In other experimental conditions, and notably with a weaning stress, Tai et al. (2009) reported a very strong improvement and a homogenization of growth performance of early-weaned calves by addition of short-chain fructo-oligosaccharides. In this study, calves weaned at only 40 days old instead of 70 days and supplemented with 2 to 6 g/d of short-chain fructo-oligosaccharides for 30 days reached the same body weight gain than those of calves weaned later (520 g/d on average). In contrast, the body weight gain of non-supplemented early-weaned calves was much lower and averaged 371 g/d.

Improved carcass classification  

A French study (2001, unpublished Beghin-Meiji) first showed that carcass weight was increased by 1.2 percent. Secondly, the study demonstrated that in the European system, carcasses were less classified as P when calves were fed a diet supplemented with 0.15 percent of short-chain fructo-oligosaccharides than with a control diet containing no short-chain fructo-oligosaccharides. These results put forward a better carcass conformation when calves were fed with short-chain fructo-oligosaccharides.

Again, short-chain fructo-oligosaccharides supplementation not only improved carcass weights, but also tended to homogenize this result since standard deviation strongly decreased from 9.1 percent for the control to 5.8 percent for the short-chain fructo-oligosaccharides diet.
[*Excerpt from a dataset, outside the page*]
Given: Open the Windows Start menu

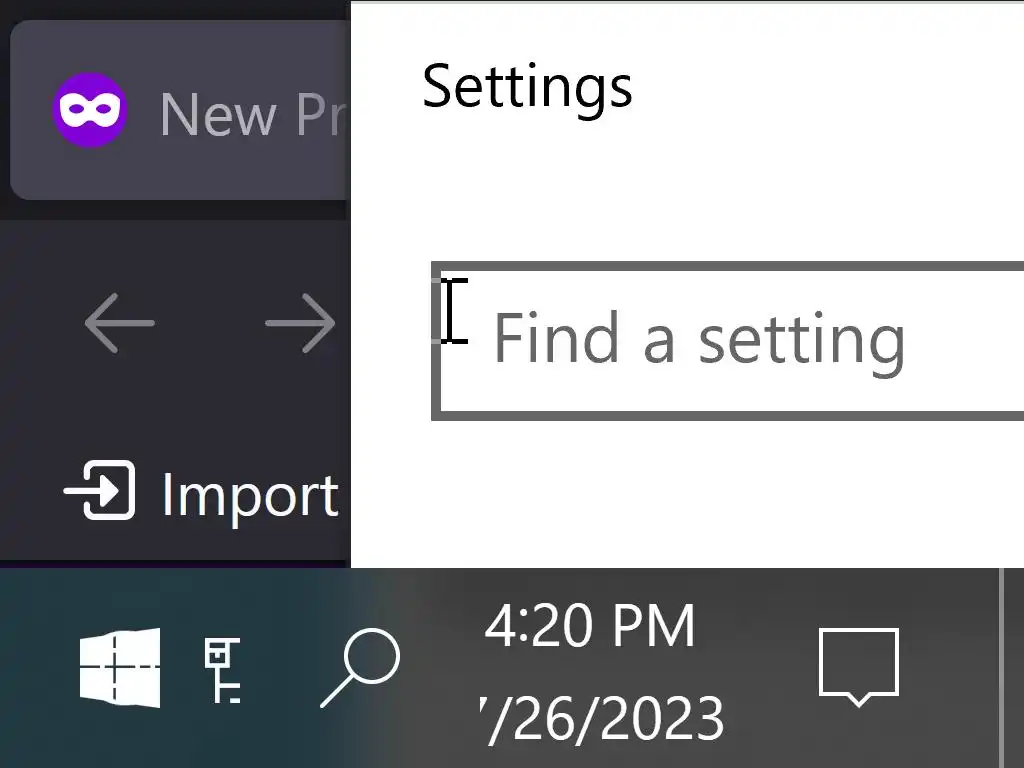Looking at the screenshot, I should (x=120, y=667).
In the same way, in a recent study (Grand et al., submitted for publication), a dietary addition of 3 or 6 g/d of short-chain fructo-oligosaccharides increased the carcass weight of calves by 3.9 kg.

Other effects of short-chain fructo-oligosaccharides are expected and are actually studied in calves. Thus, further research is currently underway to evaluate the interest of adding short-chain fructo-oligosaccharides for prevention of glucose intolerance generally appearing in veal calves fed high amounts of simple sugars, as it has already been seen in horses and in dogs that short-chain fructo-oligosaccharides can slightly improve metabolic parameters in such cases (Respondek et al., 2008b; Respondek et al., 2011).
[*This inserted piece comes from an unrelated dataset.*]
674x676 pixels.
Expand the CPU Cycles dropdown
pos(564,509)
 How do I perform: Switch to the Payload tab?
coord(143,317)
Finally, probably due to the effects on intestinal health and metabolism and to the change in intestinal microbiota, addition of short-chain fructo-oligosaccharides increases growth performance, improves carcass characteristics and allows homogenizing these criterions inside a group of calves. These assumptions are particularly true when calves are submitted to a stress.

In short, the addition of 3 to 6 g/d/calf of short-chain fructo-oligosaccharides in diets (or 1.5 to 3.0 kg/t of CMR) are a good recommendation to optimize calf performances.